This is a post I wish I’d read years ago!
It might be helpful to someone.
In our house we beat the odds.
One in ten of the population have dyslexia.
50% of my children have it!
My second and fourth child.
One boy, one girl.
Thats two out of four in case you have dyscalculia,
Both of mine have that too!
The following is an interview with a mother of dyslexic children.
I cant give her name but she is really good looking!
Is it so bad?
Well I wont say its great but there are worse difficullties they could have.
I don’t see it as a disability.
What were the early signs?
My eldests speech was delayed.
Everyone said “Oh thats just boys!”.
If I asked him “Milk? Do you want milk?”
He would vigorously nod his head and say “Ye,ye”.
That was as much as we got really until he was three years old.
My fourth child, who also has dyslexia, had no speech delay of any sort!
My eldest found learning colours impossible.
He hadn’t a clue.
We would say, “This is blue”,
“Blue” he would happily repeat.
“What colour is this?”, (one second later, pointing at blue).
“Red” and then he would clap!
Eventually he knew colours but not as we do.
He’d say “that is a lovely grass shirt” instead of “green shirt”.
My fourth child, had no issue with colours!
My older boy couldn’t remember nursery rhymes.
“Humpty Dumpty on the wall,
And the men…(pause)
together!” More clapping.
My fourth child was super with nursery rhymes!

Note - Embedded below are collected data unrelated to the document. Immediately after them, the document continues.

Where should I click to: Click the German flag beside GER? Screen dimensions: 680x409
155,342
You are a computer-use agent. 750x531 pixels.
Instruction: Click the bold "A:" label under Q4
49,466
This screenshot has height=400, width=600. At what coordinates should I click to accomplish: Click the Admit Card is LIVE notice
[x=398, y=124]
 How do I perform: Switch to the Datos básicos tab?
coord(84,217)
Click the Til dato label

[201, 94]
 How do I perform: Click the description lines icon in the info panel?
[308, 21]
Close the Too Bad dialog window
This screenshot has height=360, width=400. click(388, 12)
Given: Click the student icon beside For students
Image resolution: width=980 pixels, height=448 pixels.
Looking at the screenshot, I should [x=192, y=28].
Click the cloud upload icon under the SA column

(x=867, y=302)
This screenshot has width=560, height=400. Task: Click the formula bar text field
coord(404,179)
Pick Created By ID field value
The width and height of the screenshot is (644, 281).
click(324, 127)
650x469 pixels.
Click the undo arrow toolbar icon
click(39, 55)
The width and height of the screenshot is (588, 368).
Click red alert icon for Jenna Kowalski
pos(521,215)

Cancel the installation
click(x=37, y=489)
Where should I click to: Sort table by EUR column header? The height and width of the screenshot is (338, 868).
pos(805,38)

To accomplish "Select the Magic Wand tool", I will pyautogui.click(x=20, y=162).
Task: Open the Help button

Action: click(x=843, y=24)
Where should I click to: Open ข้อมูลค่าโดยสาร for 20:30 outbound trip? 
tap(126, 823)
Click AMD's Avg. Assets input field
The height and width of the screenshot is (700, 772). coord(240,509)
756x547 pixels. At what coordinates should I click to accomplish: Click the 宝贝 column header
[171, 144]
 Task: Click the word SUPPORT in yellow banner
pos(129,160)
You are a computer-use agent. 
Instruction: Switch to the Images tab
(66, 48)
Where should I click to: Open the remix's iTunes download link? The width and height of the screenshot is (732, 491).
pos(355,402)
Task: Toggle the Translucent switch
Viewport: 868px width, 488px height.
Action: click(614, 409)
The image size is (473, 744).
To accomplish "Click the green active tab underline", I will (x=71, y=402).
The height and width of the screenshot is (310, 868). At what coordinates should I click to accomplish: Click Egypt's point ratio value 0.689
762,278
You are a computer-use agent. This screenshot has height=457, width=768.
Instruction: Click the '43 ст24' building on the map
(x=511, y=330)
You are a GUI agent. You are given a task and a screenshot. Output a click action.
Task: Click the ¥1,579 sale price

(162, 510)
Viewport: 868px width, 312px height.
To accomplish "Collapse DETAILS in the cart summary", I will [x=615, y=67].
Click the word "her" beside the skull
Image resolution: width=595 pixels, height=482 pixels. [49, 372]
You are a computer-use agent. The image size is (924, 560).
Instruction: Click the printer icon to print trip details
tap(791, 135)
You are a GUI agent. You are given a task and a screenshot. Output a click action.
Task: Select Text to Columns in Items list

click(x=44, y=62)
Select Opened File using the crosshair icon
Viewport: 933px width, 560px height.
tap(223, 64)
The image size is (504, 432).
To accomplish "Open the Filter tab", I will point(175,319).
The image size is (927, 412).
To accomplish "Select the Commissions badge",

Then it came to letters of the alphabet.
His first teacher was very helpful.
She suggested we put up one picture, of a letter in the alphabet, on the wall,
and leave it there until he could recognize it.
Great idea….. unless your dyslexic!
The picture was of an “S” in the shape of a snake.
“Sammy Snake” we would say.
Every time he would pass he would shout,
“Hello Annie Apple!”
We gave up eventually.
My fourth child also did not seem to see her letters as we do.
This was our first warning sign from her!
In my heart I knew from the time he was two years old,
that these difficulties were not because he was a boy.
(What a sexist thing to be saying anyway!)
I knew his intelligence was normal.
I just could not put the pieces together.
No one listened to me.
What was the problem?
Then one day I saw a small article in a newspaper.
Could your child have dyslexia?
Ten points were listed.
If you scored 6 or over your child might have dyslexia.
My son had 9 out of 10.
Maybe this was the answer.
Now what to do?
If you are reading this and have concerns I’d say the first thing to do is not to panic.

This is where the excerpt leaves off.